| THE TASK |
Where the records below show a line containing "Task: Select the 王海莲 答辩秘书 video tile", start copying; end with the line containing "Image resolution: width=1148", and copy it too.

| SOURCE DATA |
* * *

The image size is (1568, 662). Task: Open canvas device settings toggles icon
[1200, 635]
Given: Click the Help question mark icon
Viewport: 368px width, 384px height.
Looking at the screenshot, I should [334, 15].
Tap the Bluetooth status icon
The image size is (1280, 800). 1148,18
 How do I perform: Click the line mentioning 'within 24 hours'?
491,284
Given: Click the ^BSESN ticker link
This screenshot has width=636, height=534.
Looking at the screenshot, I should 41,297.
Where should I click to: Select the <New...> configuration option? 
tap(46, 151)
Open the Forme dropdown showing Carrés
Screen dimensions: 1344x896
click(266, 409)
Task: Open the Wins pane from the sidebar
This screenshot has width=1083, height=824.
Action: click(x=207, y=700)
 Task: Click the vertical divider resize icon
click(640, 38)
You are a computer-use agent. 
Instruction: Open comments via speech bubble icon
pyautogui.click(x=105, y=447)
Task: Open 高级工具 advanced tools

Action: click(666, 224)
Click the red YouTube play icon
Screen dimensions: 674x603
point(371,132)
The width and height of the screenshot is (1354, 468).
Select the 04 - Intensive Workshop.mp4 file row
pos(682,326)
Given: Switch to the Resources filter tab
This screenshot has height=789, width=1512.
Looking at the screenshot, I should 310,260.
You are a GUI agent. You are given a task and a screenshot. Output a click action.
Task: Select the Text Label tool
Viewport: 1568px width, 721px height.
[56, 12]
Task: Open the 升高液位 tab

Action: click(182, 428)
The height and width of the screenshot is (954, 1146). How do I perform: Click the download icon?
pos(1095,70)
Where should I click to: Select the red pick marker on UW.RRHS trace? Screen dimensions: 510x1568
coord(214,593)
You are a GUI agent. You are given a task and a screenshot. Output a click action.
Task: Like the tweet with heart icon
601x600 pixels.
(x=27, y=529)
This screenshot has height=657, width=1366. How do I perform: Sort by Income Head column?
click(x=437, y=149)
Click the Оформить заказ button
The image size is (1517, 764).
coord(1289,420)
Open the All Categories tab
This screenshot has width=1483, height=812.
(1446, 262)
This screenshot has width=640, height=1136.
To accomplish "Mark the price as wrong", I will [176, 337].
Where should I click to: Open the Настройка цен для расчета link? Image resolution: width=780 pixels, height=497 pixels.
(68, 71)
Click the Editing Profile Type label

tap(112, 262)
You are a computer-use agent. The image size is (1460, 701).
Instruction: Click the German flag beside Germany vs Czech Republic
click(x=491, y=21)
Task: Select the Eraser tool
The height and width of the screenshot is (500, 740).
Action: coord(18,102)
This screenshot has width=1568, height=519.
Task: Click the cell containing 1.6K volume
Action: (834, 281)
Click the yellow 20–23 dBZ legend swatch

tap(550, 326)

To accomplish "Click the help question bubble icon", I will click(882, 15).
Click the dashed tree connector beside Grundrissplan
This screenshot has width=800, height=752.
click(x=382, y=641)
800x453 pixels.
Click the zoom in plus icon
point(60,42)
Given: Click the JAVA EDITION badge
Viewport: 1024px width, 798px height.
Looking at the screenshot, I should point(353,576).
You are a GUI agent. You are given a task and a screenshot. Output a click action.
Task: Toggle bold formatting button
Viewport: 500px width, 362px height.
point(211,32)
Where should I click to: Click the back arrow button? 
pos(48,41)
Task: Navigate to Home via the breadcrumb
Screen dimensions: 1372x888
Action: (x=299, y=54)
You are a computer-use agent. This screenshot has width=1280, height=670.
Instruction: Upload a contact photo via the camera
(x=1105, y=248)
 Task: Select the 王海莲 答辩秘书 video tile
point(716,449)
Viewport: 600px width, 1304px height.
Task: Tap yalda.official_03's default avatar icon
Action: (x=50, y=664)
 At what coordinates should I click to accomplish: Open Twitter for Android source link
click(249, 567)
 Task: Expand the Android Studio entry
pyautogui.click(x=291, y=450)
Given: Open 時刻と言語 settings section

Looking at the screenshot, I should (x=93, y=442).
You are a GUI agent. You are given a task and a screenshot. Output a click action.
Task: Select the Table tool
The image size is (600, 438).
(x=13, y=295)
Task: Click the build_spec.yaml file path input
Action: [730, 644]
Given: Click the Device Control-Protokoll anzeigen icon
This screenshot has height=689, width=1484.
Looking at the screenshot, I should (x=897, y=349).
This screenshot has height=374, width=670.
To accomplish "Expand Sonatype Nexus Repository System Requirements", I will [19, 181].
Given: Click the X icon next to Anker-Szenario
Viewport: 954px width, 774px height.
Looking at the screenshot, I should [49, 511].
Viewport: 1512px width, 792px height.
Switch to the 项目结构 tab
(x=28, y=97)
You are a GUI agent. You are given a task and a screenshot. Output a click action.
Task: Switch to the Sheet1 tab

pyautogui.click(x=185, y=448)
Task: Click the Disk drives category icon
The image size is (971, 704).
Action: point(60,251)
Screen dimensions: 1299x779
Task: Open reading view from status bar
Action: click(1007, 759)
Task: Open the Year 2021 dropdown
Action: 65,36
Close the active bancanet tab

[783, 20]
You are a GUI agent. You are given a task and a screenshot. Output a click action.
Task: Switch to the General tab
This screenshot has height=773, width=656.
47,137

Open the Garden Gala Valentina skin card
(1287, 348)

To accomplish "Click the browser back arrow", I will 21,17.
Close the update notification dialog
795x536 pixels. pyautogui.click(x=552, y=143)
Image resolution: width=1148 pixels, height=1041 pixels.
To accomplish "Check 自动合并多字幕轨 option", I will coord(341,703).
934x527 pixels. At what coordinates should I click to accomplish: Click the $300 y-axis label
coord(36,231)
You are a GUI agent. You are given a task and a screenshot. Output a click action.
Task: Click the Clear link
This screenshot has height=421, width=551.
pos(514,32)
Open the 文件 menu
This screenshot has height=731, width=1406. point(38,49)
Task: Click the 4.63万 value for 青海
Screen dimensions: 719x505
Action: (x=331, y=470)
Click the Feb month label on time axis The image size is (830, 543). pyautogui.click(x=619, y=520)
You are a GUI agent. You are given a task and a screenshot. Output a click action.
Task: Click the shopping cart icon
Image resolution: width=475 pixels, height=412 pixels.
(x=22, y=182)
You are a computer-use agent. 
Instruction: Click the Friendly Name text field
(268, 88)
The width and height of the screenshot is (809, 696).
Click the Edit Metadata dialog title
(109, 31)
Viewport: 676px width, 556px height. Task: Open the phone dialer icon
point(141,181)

* * *

| WRITTEN RESPONSE |
 Task: Select the 王海莲 答辩秘书 video tile
point(716,449)
Viewport: 600px width, 1304px height.
Task: Tap yalda.official_03's default avatar icon
Action: (x=50, y=664)
 At what coordinates should I click to accomplish: Open Twitter for Android source link
click(249, 567)
 Task: Expand the Android Studio entry
pyautogui.click(x=291, y=450)
Given: Open 時刻と言語 settings section

Looking at the screenshot, I should (x=93, y=442).
You are a GUI agent. You are given a task and a screenshot. Output a click action.
Task: Select the Table tool
The image size is (600, 438).
(x=13, y=295)
Task: Click the build_spec.yaml file path input
Action: [730, 644]
Given: Click the Device Control-Protokoll anzeigen icon
This screenshot has height=689, width=1484.
Looking at the screenshot, I should (x=897, y=349).
This screenshot has height=374, width=670.
To accomplish "Expand Sonatype Nexus Repository System Requirements", I will [19, 181].
Given: Click the X icon next to Anker-Szenario
Viewport: 954px width, 774px height.
Looking at the screenshot, I should [49, 511].
Viewport: 1512px width, 792px height.
Switch to the 项目结构 tab
(x=28, y=97)
You are a GUI agent. You are given a task and a screenshot. Output a click action.
Task: Switch to the Sheet1 tab

pyautogui.click(x=185, y=448)
Task: Click the Disk drives category icon
The image size is (971, 704).
Action: point(60,251)
Screen dimensions: 1299x779
Task: Open reading view from status bar
Action: click(1007, 759)
Task: Open the Year 2021 dropdown
Action: 65,36
Close the active bancanet tab

[783, 20]
You are a GUI agent. You are given a task and a screenshot. Output a click action.
Task: Switch to the General tab
This screenshot has height=773, width=656.
47,137

Open the Garden Gala Valentina skin card
(1287, 348)

To accomplish "Click the browser back arrow", I will 21,17.
Close the update notification dialog
795x536 pixels. pyautogui.click(x=552, y=143)
Image resolution: width=1148 pixels, height=1041 pixels.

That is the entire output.